B580 vs RX 7600 vs RTX 4060 in Pytorch/Tensorflow (AI) benchmarks?

Tia · Jan 1, 2025

Does anyone has benchmarks comparisons how well the these 3 cards perform on various models?

eidairaman1 · Jan 1, 2025

Reasoning to ask about this in particular?

Tia · Jan 1, 2025

Need to replace my Geforce 1060 3GB, with something that isn't almost a decade old. Because I regularly run into the VRAM limit.

But I can't decide.
Team green: Good driver performance, cuda, most AI models work out of the box, but less than ideal Linux support for gaming (Wayland had been troublesome) and I don't like their market dominance.
Team Red: Opensource Linux drivers (better Wayland support), but worse than team green in terms of performance.
Team Blue: New competition that I'd like to support. Tensor cores and ray tracing seems better compared competition around the same price point, but graphical performance is a lot worse on Linux compared to Windows at the moment.

Those are just a bunch of things on top of my head.

I kinda need a tie breaker and since I'm planning to use Pytorch & other ML frameworks like Burn, I decided to make the call on which performs best.

Lost_Troll · Jan 1, 2025

Tia said:
I kinda need a tie breaker and since I'm planning to use Pytorch & other ML frameworks like Burn, I decided to make the call on which performs best.

Nvidia will be the best for performance and highest cost with some tinkering needed with the Linux driver. AMD will be slower and lower cost without the tinkering needed with the Linux driver. Intel is the new kid on the block, and I would wait to see if the performance and Linux drivers are better than AMD, so I would wait until they are proven.

Most of the AI platforms do have benchmarks with different hardware configurations, so I would go over them and then make a decision based on cost and driver tinkering. I would also look at the size of the models you want to work with and see how much VRAM you are going to need to run them, since more VRAM will add additional cost.

eidairaman1 · Jan 1, 2025

Roll a dice

igormp · Jan 1, 2025

What exact models are you planning to run?

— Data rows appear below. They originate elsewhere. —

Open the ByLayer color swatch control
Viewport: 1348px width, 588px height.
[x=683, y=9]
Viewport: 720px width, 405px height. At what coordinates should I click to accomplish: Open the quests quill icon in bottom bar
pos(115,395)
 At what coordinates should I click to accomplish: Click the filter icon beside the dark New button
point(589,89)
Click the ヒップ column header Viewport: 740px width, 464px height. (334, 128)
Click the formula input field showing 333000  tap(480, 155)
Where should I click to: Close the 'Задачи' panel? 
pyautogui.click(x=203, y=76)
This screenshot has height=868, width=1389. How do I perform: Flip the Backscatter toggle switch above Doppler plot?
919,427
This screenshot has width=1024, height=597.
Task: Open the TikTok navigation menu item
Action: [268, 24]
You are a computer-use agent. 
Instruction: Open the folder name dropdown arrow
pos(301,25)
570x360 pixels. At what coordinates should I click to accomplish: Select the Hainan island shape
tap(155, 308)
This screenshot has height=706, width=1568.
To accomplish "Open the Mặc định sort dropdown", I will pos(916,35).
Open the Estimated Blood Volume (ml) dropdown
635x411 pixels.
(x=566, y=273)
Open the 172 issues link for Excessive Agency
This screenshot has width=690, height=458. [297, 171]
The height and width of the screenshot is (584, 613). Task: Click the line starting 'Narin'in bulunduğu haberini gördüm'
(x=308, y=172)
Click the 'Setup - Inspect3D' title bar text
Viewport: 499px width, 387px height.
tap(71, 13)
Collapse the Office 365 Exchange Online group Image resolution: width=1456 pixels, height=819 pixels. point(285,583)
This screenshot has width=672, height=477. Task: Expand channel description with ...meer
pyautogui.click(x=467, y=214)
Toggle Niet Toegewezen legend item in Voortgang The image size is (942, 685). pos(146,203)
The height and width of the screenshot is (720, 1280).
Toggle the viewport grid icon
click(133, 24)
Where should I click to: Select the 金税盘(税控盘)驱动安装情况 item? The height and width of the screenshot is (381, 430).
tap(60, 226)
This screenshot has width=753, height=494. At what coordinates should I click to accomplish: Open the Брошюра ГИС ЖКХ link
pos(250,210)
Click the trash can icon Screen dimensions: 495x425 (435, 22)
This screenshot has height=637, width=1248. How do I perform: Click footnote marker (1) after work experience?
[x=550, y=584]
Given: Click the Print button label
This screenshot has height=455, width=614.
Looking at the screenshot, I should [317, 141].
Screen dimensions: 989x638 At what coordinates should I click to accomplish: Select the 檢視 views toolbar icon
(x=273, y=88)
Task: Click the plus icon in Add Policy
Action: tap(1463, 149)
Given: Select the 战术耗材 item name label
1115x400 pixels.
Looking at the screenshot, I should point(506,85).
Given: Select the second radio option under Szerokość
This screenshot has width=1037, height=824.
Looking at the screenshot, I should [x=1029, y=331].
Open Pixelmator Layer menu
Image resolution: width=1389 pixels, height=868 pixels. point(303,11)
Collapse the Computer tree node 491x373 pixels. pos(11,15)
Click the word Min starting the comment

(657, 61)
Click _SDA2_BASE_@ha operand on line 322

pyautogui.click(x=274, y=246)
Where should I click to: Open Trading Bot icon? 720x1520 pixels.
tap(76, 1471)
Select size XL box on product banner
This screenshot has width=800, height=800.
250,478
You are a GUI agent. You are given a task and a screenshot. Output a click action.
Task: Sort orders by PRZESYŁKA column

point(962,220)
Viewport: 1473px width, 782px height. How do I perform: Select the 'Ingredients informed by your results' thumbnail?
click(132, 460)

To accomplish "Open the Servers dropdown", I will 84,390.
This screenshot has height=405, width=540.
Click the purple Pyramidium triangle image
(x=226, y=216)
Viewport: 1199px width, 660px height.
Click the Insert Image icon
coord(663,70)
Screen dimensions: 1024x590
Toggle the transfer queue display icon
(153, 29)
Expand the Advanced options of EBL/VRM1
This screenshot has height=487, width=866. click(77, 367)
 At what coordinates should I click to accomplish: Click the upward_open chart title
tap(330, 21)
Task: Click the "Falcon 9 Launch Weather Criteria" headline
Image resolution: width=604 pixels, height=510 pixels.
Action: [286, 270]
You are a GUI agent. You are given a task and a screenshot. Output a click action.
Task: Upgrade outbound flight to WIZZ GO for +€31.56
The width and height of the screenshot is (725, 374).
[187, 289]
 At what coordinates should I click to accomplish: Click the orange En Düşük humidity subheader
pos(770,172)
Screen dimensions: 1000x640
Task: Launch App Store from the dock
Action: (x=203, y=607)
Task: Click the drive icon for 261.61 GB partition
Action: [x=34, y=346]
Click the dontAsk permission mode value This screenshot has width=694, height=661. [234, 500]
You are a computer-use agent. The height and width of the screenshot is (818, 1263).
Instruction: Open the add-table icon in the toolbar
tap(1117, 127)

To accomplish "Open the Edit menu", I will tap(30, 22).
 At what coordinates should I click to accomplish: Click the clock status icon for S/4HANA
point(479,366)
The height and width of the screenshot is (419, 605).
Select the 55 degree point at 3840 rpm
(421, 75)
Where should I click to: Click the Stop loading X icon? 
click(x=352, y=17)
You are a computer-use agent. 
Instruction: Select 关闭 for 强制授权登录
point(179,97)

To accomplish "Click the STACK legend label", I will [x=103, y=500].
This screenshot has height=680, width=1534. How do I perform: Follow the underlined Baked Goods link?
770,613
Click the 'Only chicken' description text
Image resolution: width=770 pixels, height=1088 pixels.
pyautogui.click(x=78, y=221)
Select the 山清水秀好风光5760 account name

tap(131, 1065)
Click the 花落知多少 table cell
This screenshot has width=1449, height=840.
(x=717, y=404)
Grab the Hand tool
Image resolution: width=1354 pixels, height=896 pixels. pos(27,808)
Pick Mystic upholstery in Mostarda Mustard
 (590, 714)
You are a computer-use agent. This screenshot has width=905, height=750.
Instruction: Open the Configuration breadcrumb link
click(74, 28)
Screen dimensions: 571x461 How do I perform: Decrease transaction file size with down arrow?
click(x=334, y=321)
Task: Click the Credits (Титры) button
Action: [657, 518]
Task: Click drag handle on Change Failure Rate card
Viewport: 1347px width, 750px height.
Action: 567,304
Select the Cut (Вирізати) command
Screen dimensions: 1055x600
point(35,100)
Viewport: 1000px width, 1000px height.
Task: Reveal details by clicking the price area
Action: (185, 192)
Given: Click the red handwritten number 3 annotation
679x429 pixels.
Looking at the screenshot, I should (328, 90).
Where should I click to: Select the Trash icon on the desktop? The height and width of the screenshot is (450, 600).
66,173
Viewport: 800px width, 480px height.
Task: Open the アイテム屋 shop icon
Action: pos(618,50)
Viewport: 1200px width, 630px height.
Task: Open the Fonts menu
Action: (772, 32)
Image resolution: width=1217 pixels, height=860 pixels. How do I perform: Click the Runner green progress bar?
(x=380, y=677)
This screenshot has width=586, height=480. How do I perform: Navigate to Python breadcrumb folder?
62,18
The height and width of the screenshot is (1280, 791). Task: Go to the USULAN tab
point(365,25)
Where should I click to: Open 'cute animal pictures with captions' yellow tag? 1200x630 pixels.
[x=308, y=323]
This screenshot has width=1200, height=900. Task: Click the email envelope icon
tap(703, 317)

Just general stuff?

Anyhow, the 4060 should be a bit faster since Nvidia's tensor cores are way faster than RDNA's WMMA instructions, but not by a larger margin since both have similar memory bandwidth and the 7600 actually has more compute hardware. All in all they should be trading blows more often than not.

For the B580, I haven't seen many tests yet. For LLM stuff I've only seen people using the vulkan backend instead of Intel's IPEX, which is way slower. If it's of any use to you, it's faster than an A770, but still slower than a 4060 using this backend.

Btw, why not go for a 3060? 12GB of vram, with faster memory than your listed options, and should be cheaper than all of those without any issues framework-wise.
On the other hand, if you could pony up a bit more cash, a 4060Ti 16gb would be a great pick.

Tia said:
Team green: Good driver performance, cuda, most AI models work out of the box, but less than ideal Linux support for gaming (Wayland had been troublesome) and I don't like their market dominance.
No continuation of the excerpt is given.